I've previously been reading files individually using the read_excel function from the readxl package. After, I would use rbind to bind them. This was fine for 10 files, but not 80! I've experimented with many solutions offered online however none of these seem to work, largely because they are using functions other than read_excel or formats other than .xlsx. I haven't kept track of many of my failed attempts, so cannot offer code other than one alternate method I tried to adapt to read_excel from the read_csv function.

#Method 1
library(readxl)
library(purr)
library(dplyr)
library(tidyverse)
file.list <- list.files(pattern='*.xlsx')
alldata <- file.list %>%
map(read_excel) %>%
reduce(rbind)

#Output
New names:
* `` -> ...2
Error in rbind(deparse.level, ...) : 
numbers of columns of arguments do not match

Any code on how to do this would be greatly appreciated. Sorry if anything is wrong about this post, it is my first one.

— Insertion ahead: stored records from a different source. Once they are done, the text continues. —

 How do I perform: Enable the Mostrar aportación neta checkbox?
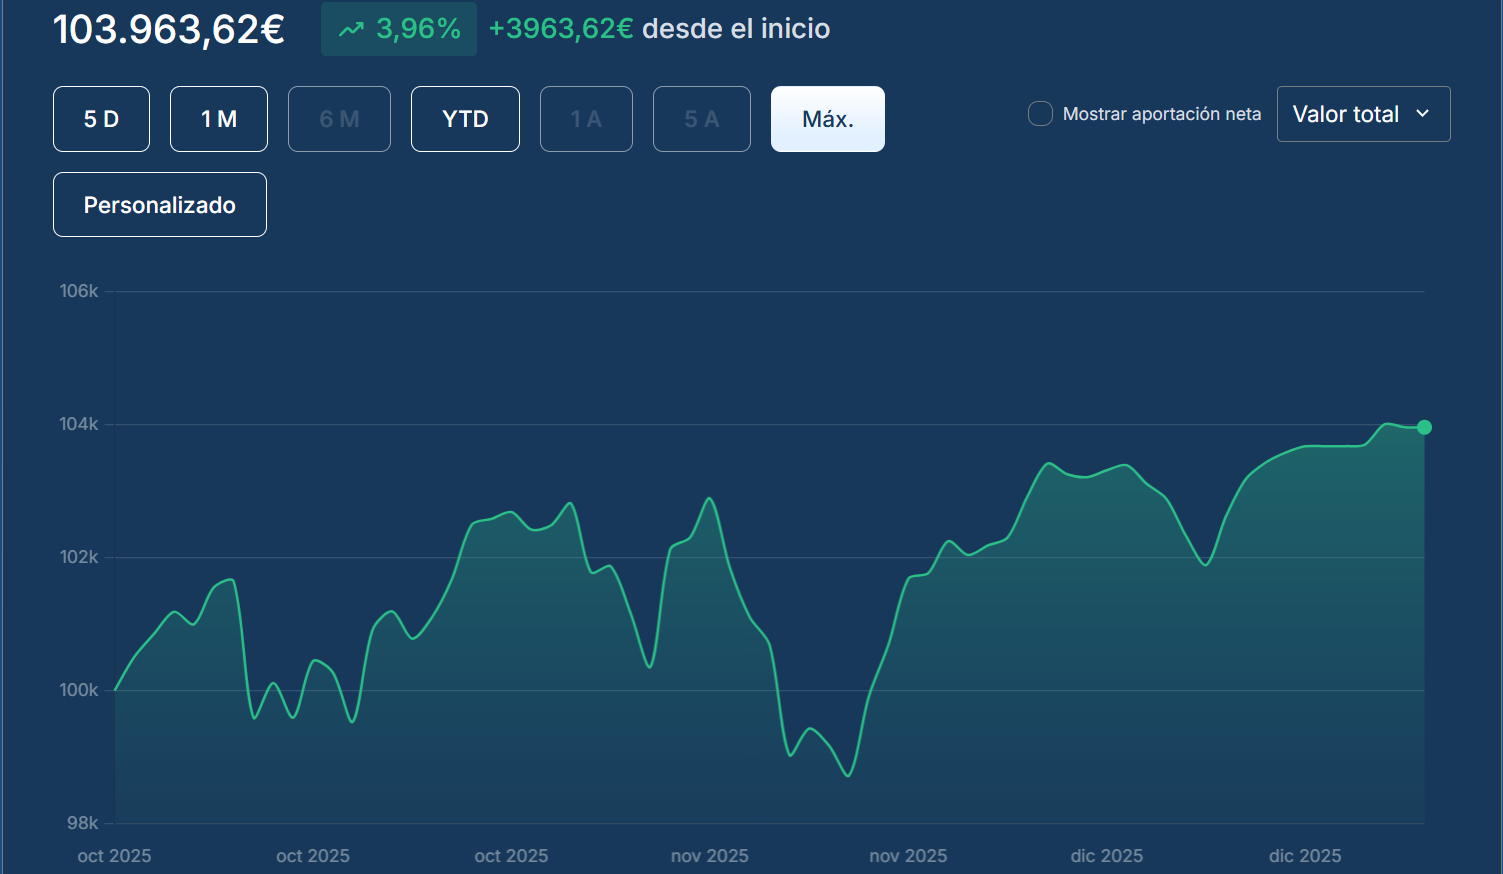[x=1040, y=114]
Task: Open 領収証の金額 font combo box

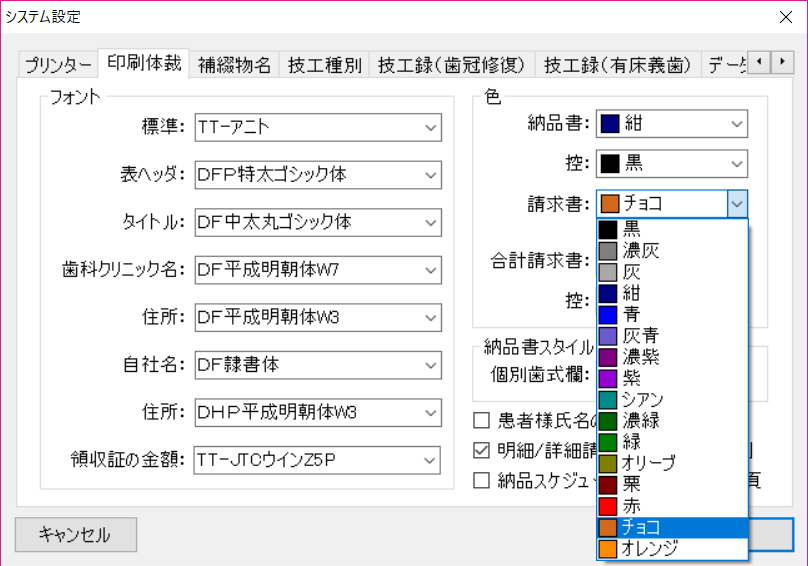Action: point(431,460)
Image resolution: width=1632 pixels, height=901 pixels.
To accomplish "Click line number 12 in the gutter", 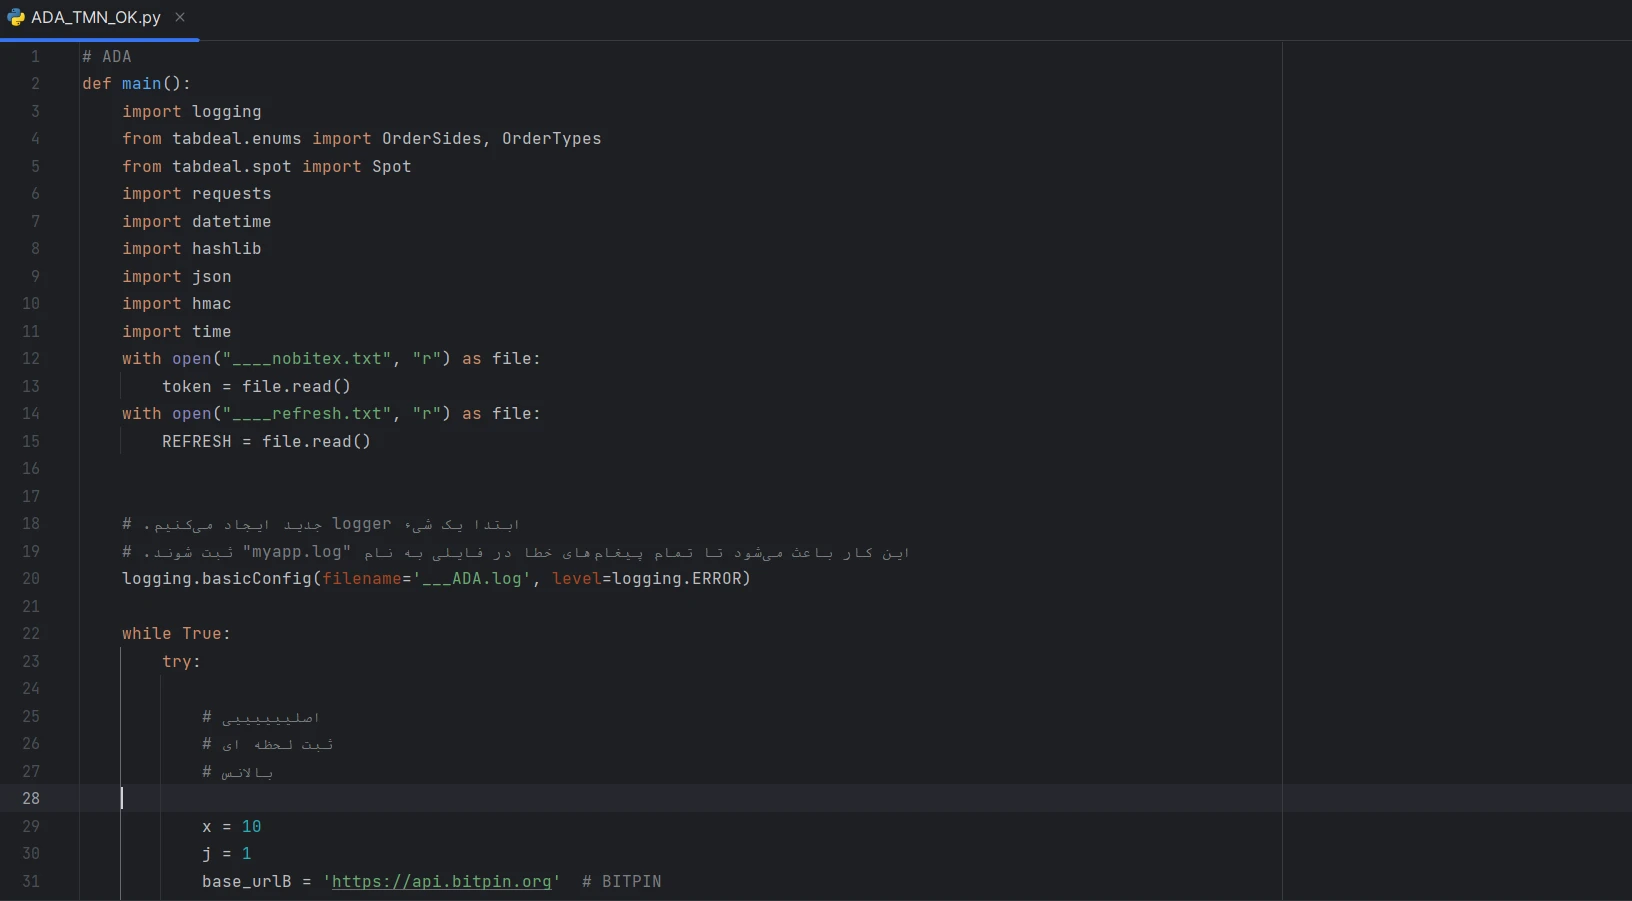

UPDATE: Using the changes suggested by the answers, I'm now using the code:

file.list <- list.files(pattern='*.xlsx')
alldata <- file.list %>%
map_dfr(read_excel) %>%
reduce(bind_rows)

This output now is as follows:

New names:
* `` -> ...2
Error: Column `10.Alert.alone` can't be converted from numeric to character

This happens regardless of which type of bind() function I use in the reduce() slot. If anyone can help with this, please let me know!


Solution

  • You're on the right track here. But you need to use map_dfr instead of plain-vanilla map. map_dfr outputs a data frame (or actually tibble) for each iteration, and combines them via bind_rows.

    This should work:

    library(readxl)
    library(tidyverse)
    file.list <- list.files(pattern='*.xlsx')
    alldata <- file.list %>%
      map_dfr(~read_excel(.x))
    

    Note that this assumes your files all have consistent column names and data types. If they don't, you may have to do some cleaning. (One trick I've used in complex cases is to add a %>% mutate_all(as.character) to the read_excel command inside the map function. That will turn everything into characters, and then you can convert the data types from there.)